A dívida da Rodovias do Tietê e o mercado das debêntures

Marcus Vinicius Vicente
Colaborador do Torcedores

Crédito: Reprodução / Canva

No último dia 11 de novembro, a concessionária Rodovias do Tietê protocolou um pedido de recuperação judicial após não conseguir honrar seus compromissos.

A dívida da empresa somava R$ 1,4 bilhão. Uma semana depois, a XP Investimento marcou o preço das debêntures da companhia a “zero”.

O que agrava o caso, é que neste momento, um número chamou a atenção: 18 mil CPFs tinham essas dividas em sua carteira, além de alguns poucos fundos de investimentos.

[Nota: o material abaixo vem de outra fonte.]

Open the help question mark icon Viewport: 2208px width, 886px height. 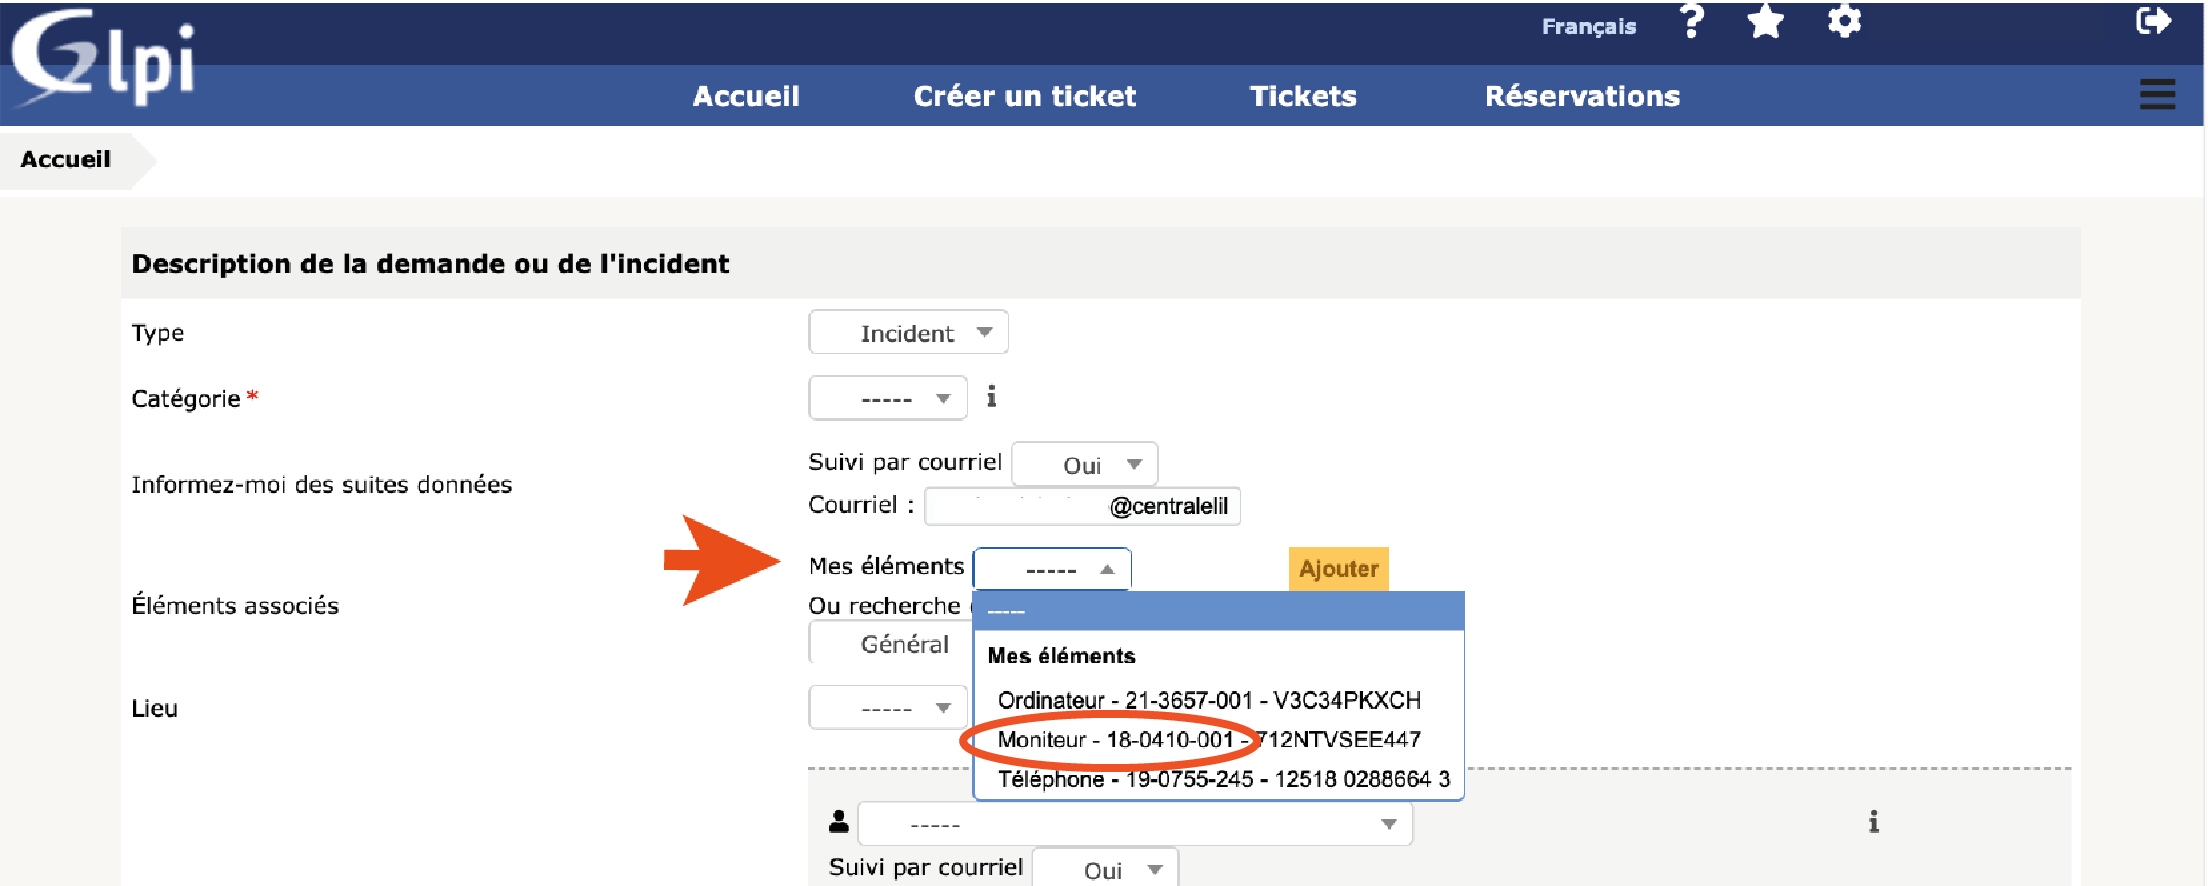click(x=1692, y=22)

“O episódio (da Rodovias do Tietê) acaba sendo aprendizado para investidores. Debênture é um investimento interessante, mas tem mais risco. Uma forma de diversificar é não comprar debênture diretamente, comprar por meio de fundos que aplicam em várias debêntures. A ideia de investir em fundos é dar poder a gestores que têm experiência para avaliar o risco dos investimentos”, disse César de Oliveira Frade, coordenador-geral de Reformas Microeconômicas do Ministério da Economia, no evento da Western Asset.

O profissional entende que medidas adicionais são fundamentais para estimular o desenvolvimento desse mercado secundário e confirmou que a culpa pela perda não é do governo e sim de quem investe.

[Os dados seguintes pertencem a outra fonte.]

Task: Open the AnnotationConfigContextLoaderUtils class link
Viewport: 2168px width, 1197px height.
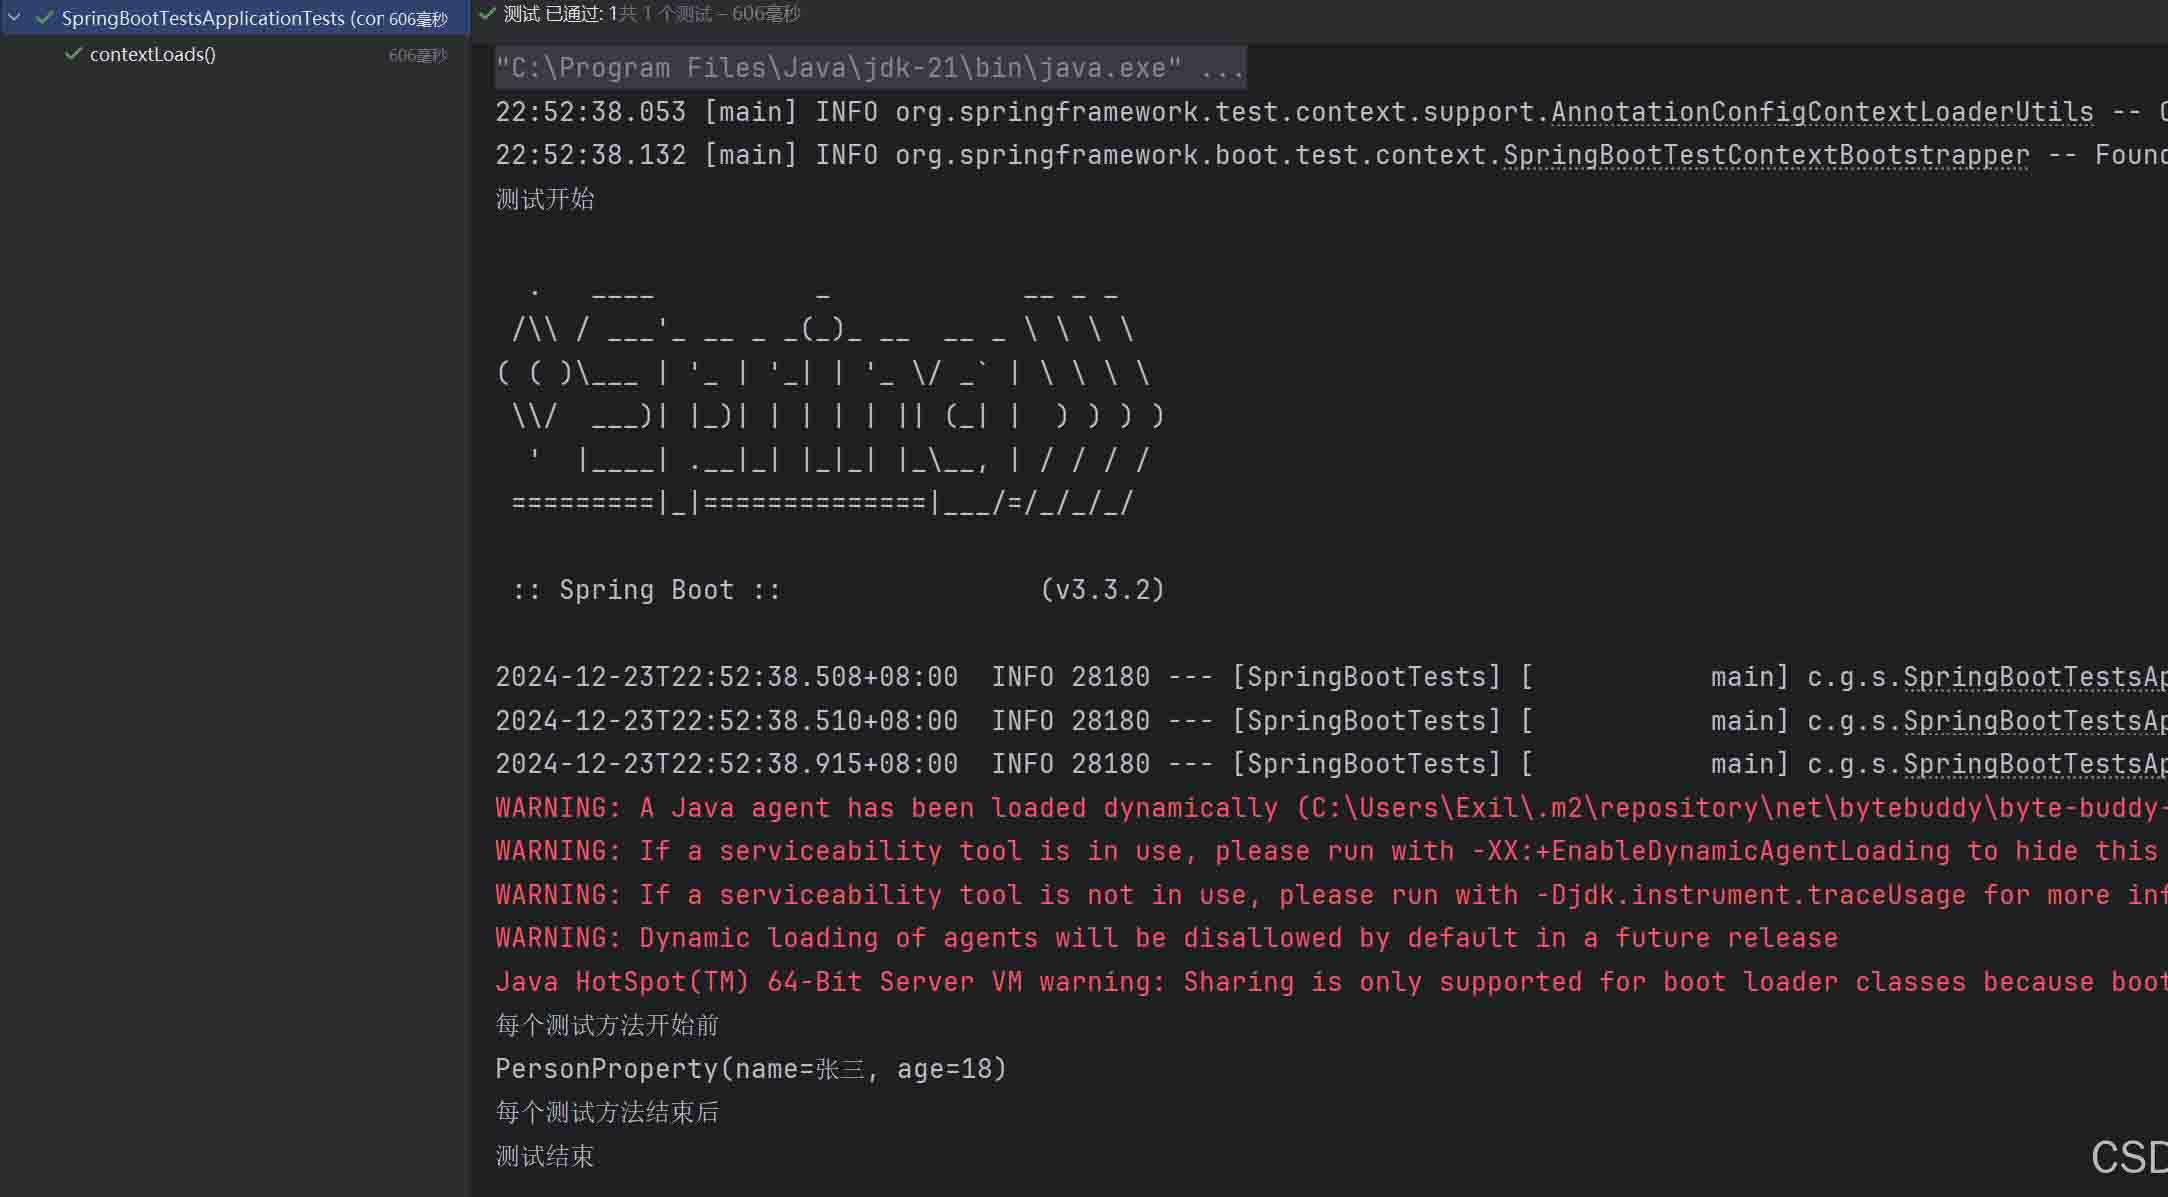Action: point(1821,112)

“Não é o governo que tem que pagar o investimento que foi feito. Não cabe ao governo e por isso que a iniciativa privada é chamada a fazer o investimento”, diz Oliveira.

Entenda o caso

Em 2017, a empresa Rodovias do Tietê iniciou um movimento para a reestruturação de uma dívida decorrente da Primeira Emissão de Debêntures Simples, Não Conversíveis em Ações.

Diversas assembléias de debenturistas foram feitas para que a companhia apresentasse suas propostas de reestruturação, mas, credores e empresa não conseguiram chegar a um acordo.

Em uma assembléia realizada no dia 8 de novembro deste ano, os debenturistas declararam o vencimento antecipado das Debêntures. Como resposta, a empresa protocolou pedido de recuperação judicial.

Para Frade, a Anbima (Associação Brasileira das Entidades dos Mercados Financeiro e de Capitais) teria condições de dar preço hoje a um grande volume de ativos de crédito privado.